Made from organic and chemical-free fabrics, reusable sanitary pads are safe and easy to use. Menstrual cups are made from 100% medical-grade silicone and do not affect the body’s PH while reducing the risk of infection. Reusable products last for years and reduce the amount of landfill waste generated. Cloth pads are also easily compostable.


Convenience and low costs of reusable products can also reduce period truancy in schools, colleges & the workforce. Disposable products provide no benefit to the bottom of the pyramid - Reusable products are made and sold by women groups and distributed in the community by women and evangelists who become advisors. This network, built on personal connections and trust, is a powerful engine for future health and habit improvement initiatives.

It is a project of Rotary District 3150. The Rotary District along with the clubs will mobile self-help groups, train them to manufacture these sustainable products in mass scale and will also create employment for them in the process

Managing menstrual waste is a mammoth task. India has close to 12.3 billion disposable sanitary napkins to be taken care of every year. And the majority of them are not biodegradable or compostable.

Of 336 million menstruating women in India, about 36% use single-use disposable sanitary napkins - 12.3 billion pads annually - producing enormous menstrual waste. Bangalore, for example, alone produces approximately 90,000 kgs of sanitary waste per day.

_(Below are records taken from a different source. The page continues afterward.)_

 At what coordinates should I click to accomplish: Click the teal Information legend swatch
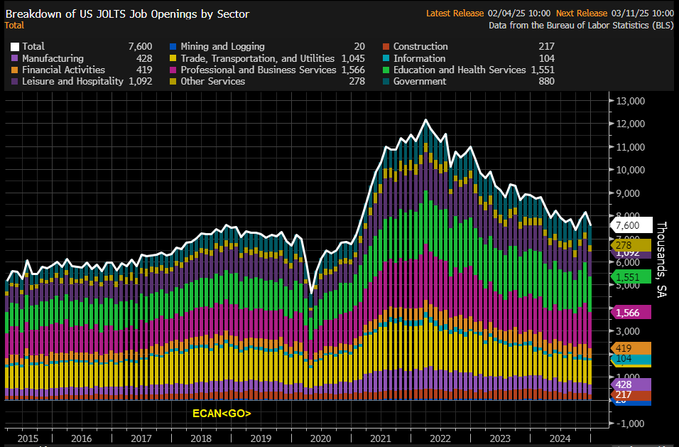(386, 59)
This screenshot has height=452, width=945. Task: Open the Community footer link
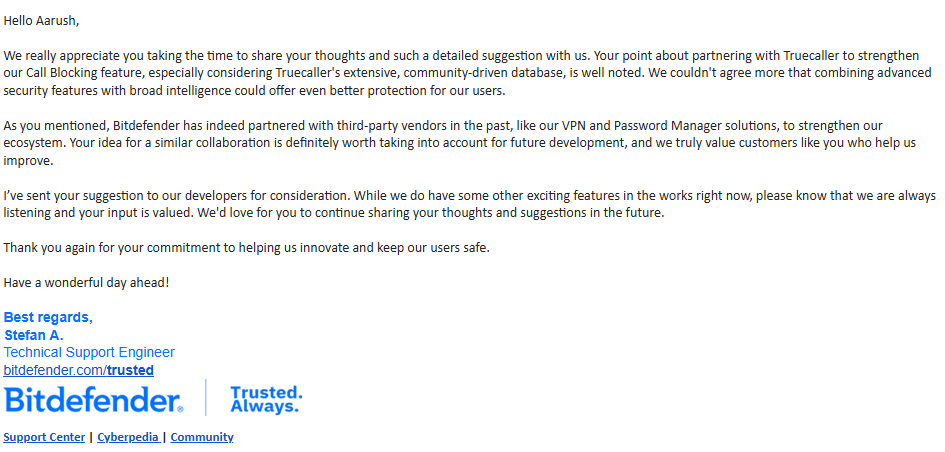point(202,438)
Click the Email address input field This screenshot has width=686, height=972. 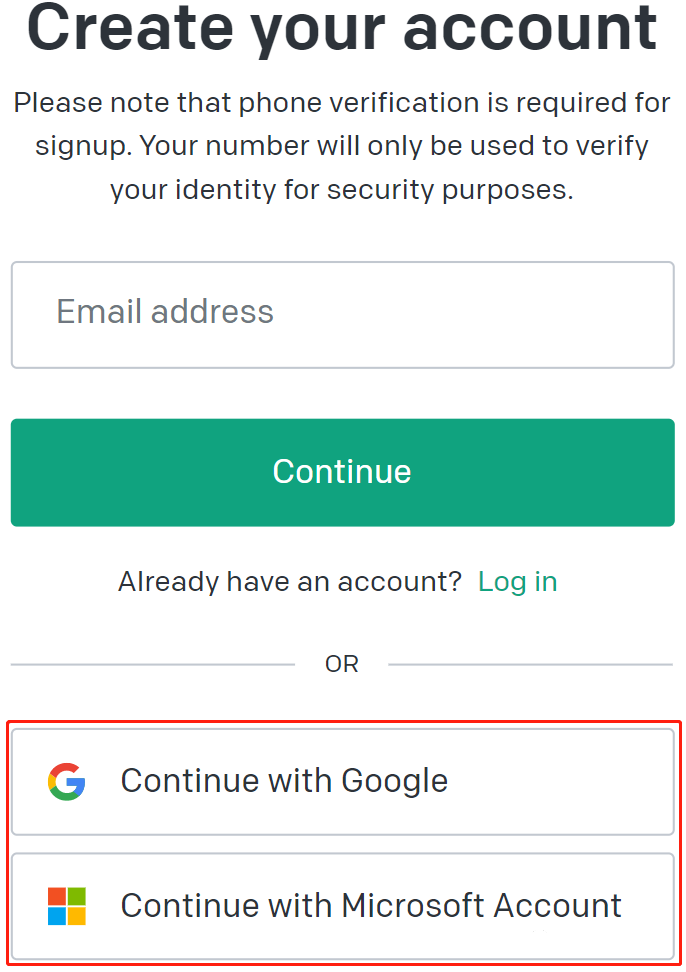[342, 314]
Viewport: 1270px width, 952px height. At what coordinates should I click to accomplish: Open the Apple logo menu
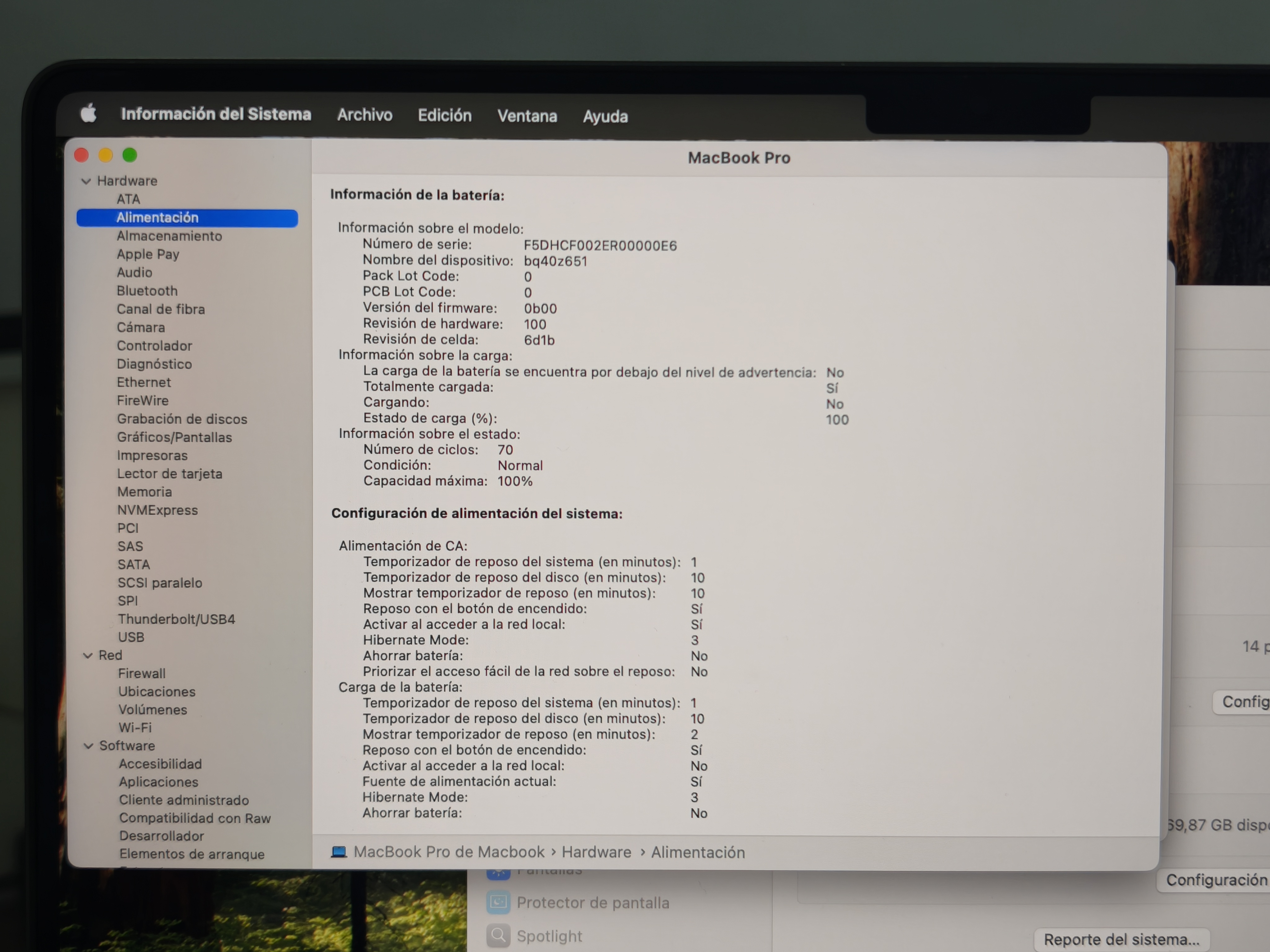[88, 113]
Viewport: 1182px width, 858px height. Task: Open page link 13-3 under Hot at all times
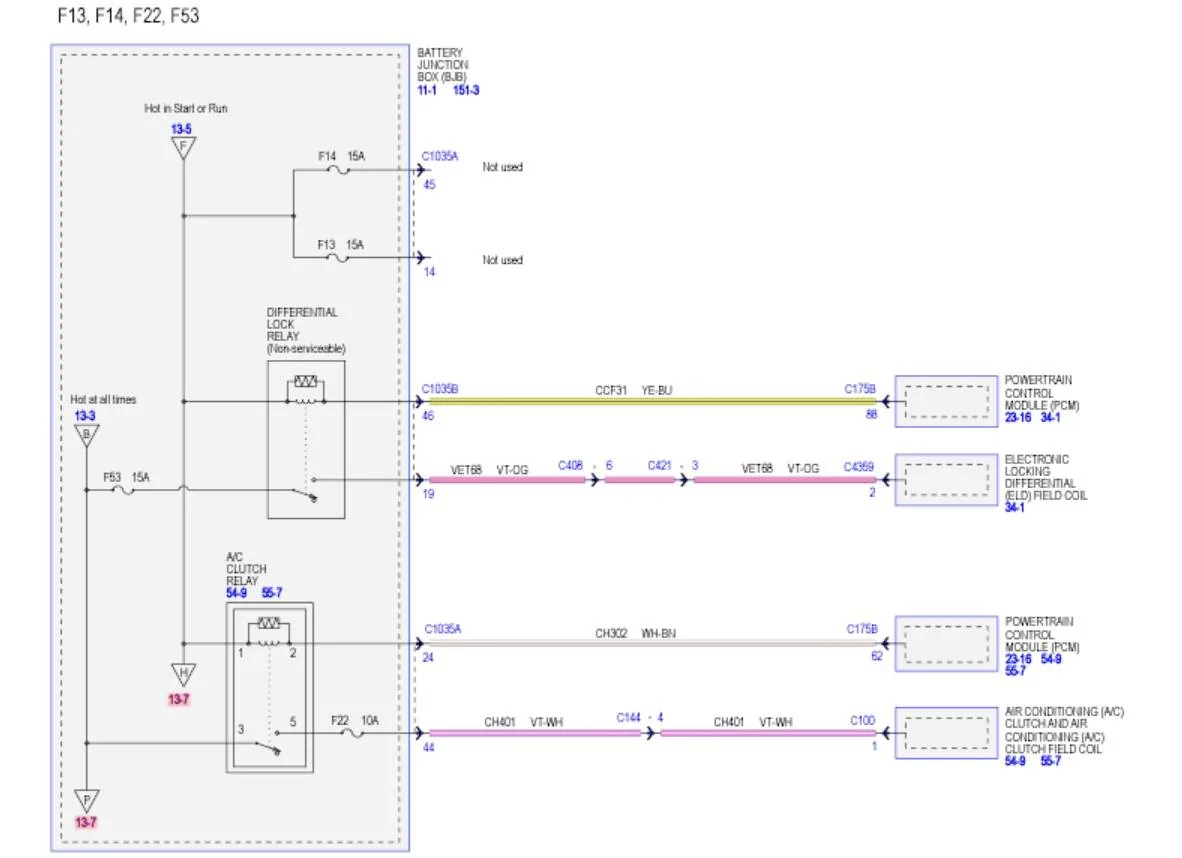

Indians pour Rs. 17,000 Cr annually on this environmentally terrible “necessity”. Importantly, disposable products are a veritable cornucopia of plastic - they cannot be recycled or reused, get dumped in landfills and will take 100’s of years to degrade and if burnt produce toxic dioxins & furans. Chemicals present in disposable napkins cause infections, rashes, and other health problems. They are also significantly costly.